In 1999, for the 100th anniversary of the saint's feast (Oct. 16), Fr. Nativo compiled a book weaving Gerard's life through hundreds of testimonies chosen from thousands that have poured in from joyful parents whose prayers for children and safe births have been answered. And, as in Gerard's lifetime, favors are granted for other serious maladies, even of the soul, since he's also patron of a good confession.

Pilgrims pray fervently before St. Gerard's life-like image in the shrine chapel. Parish societies dress the statue, which arrived from Italy in 1900, in full Redemptorist habit for three days of processions through the neighborhood during the annual October 4-16 feast. Thousands fill the church and overflow into the plaza and neighborhood for the major novena and special devotions. Devotees come by busload from around the United States and Canada.

Different days focus on anointing the sick and blessing wives praying to conceive, expectant mothers and the newborn. In recent years, at least 60,000 medals have been distributed during the feast — 70,000 in just two days during the 100th anniversary.

“People don't come for a street festival,” Msgr. Granato explains. “They come to visit St. Gerard himself in the sanctuary, either to pray for a favor or give thanks for one.”

Children's Friend

This beloved statue of Gerard stands behind the altar and tabernacle in the shrine chapel. He looks beatific. In the half-dome above the image, a mural pictures Gerard in heaven surrounded by admiring angels. Half-round murals circling the domed ceiling give us further glimpses into his life. They show us Gerard's baptism, the saint praying for a mother while he holds her baby and his deathbed vision of Mary as Queen holding the Baby Jesus. Both beckon lovingly to him.

It's no surprise. As a youngster, his playmate was the child Jesus, who would step down to him from a statue in a church near little Gerard's home. Churchmen consider it one explanation why divine Providence has entrusted the care of mothers and children to him. Just as people flock to his feast, children followed him all his life.

Opposite the statue, the gleaming marble baptismal font stirred me to imagine how many thousands of infants baptized here were born thanks to St. Gerard's wonder working. And how many more can be as more people discover him.

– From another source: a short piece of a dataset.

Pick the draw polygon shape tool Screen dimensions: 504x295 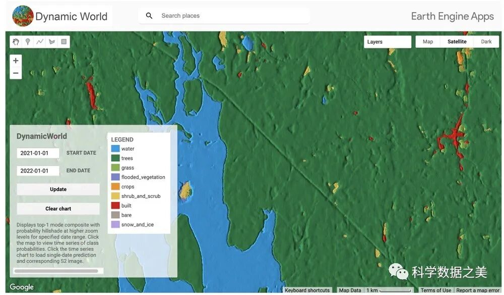[52, 42]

A vision for wider discovery — and a strong pro-life ally — came during a recent visit by the rector of the saint's international shrine in Italy. He spoke about the desire to get St. Gerard officially declared patron of mothers and their unborn children.

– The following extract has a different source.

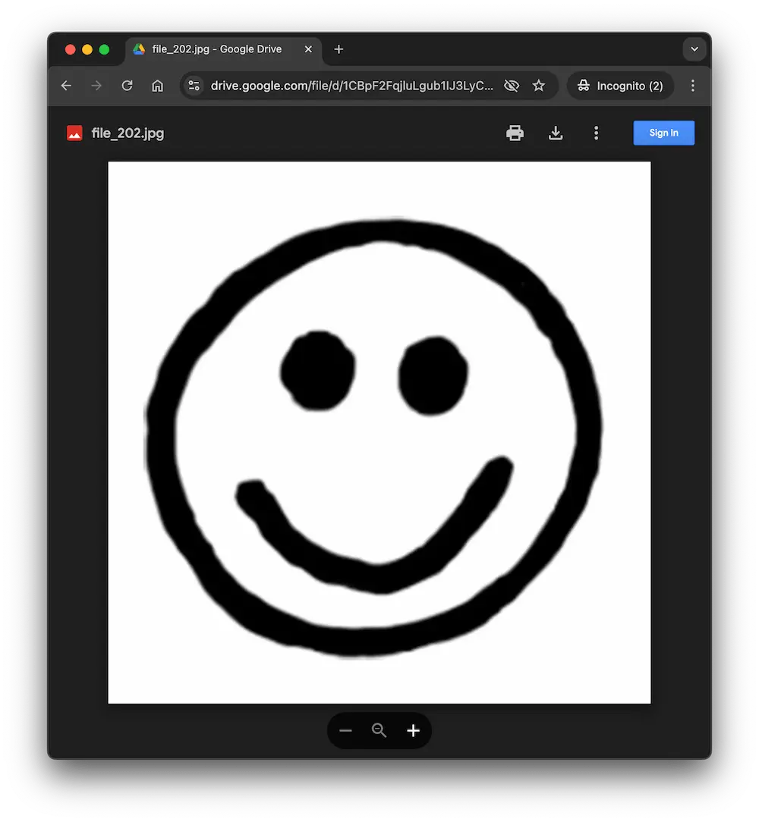Bookmark this page with the star icon
The width and height of the screenshot is (759, 822).
[x=539, y=86]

In fact, Bishop Nicholas DiMarzio of the Camden, N.J. diocese, who grew up close to St. Lucy's and has had a life-long devotion to Gerard, believes there should be a national devotion to him and a Mass in his honor in the U.S. From his own pastoral ministry, the bishop recognizes Gerard's powerful inter-cession for those who want to conceive or who are going through difficult childbirths.

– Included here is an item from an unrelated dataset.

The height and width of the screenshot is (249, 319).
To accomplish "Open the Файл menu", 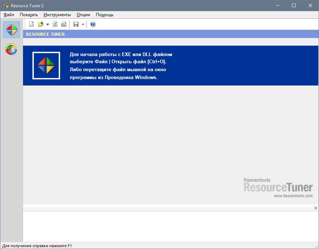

Likewise, Father Thomas Nicastro Jr., whose family also hails from this neighborhood, now holds an annual Mass in Connecticut in May honoring St. Gerard. He directs devotees around the country to the national shrine and works with Bishop DeMarzio and the priests from Italy toward having St. Gerard placed on the U.S. liturgical calendar and officially declared the patron of mothers and their unborn children.

In Newark, St. Gerard's particular devotion to the Holy Eucharist is emulated with up to six Masses daily, plus perpetual adoration.

“I follow what Mother Teresa said: If you want to stop abortion, have perpetual Eucharistic adoration,” Msgr. Granato explains. So, I saw, the pro-life movement itself can find a ready-made powerful intercessor in St. Gerard, whose cause for canonization was initiated by Alphonsus Ligouri himself. After all, from 18th-century Italy to his national shrine in Newark, Gerard Majella has always proven himself one of the Blessed Mother's right-hand champions for pro-life and family causes.

Joseph Pronechen writes from Trumbull, Connecticut.